▶ [WHAT YOU SHOULD DO] Beginning with the line below that contains "Image resolution: width=809" and ending with the line that contains "Given: Open the", copy every line exactly. Copy nothing else.

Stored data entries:
Content starts

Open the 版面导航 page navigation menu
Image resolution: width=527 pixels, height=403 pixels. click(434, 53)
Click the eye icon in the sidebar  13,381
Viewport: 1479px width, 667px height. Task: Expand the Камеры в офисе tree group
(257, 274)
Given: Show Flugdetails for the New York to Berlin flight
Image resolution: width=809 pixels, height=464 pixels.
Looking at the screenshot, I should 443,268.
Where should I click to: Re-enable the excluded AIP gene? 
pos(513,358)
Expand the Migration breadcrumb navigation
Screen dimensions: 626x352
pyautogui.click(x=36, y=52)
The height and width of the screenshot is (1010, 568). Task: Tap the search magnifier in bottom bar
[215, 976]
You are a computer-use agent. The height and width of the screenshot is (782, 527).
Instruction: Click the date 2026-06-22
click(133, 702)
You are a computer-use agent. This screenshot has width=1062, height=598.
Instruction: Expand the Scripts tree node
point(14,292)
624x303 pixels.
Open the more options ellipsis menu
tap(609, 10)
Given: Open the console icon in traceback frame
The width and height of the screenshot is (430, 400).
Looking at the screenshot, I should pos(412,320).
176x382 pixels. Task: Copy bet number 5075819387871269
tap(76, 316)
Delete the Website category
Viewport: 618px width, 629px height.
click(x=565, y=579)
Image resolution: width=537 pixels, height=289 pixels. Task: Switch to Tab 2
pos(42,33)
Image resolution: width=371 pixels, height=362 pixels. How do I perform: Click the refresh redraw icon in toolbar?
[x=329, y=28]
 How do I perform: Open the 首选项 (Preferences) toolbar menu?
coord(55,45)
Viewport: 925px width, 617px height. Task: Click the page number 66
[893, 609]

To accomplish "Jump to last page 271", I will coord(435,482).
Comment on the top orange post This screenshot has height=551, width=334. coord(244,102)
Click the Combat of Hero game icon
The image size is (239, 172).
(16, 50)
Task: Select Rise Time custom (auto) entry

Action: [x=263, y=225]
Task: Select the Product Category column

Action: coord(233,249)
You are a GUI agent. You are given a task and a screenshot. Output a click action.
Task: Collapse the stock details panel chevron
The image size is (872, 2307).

Content ends

▶ [OUTPUT FOR THIS TASK]
Image resolution: width=809 pixels, height=464 pixels.
Looking at the screenshot, I should 443,268.
Where should I click to: Re-enable the excluded AIP gene? 
pos(513,358)
Expand the Migration breadcrumb navigation
Screen dimensions: 626x352
pyautogui.click(x=36, y=52)
The height and width of the screenshot is (1010, 568). Task: Tap the search magnifier in bottom bar
[215, 976]
You are a computer-use agent. The height and width of the screenshot is (782, 527).
Instruction: Click the date 2026-06-22
click(133, 702)
You are a computer-use agent. This screenshot has width=1062, height=598.
Instruction: Expand the Scripts tree node
point(14,292)
624x303 pixels.
Open the more options ellipsis menu
tap(609, 10)
Given: Open the console icon in traceback frame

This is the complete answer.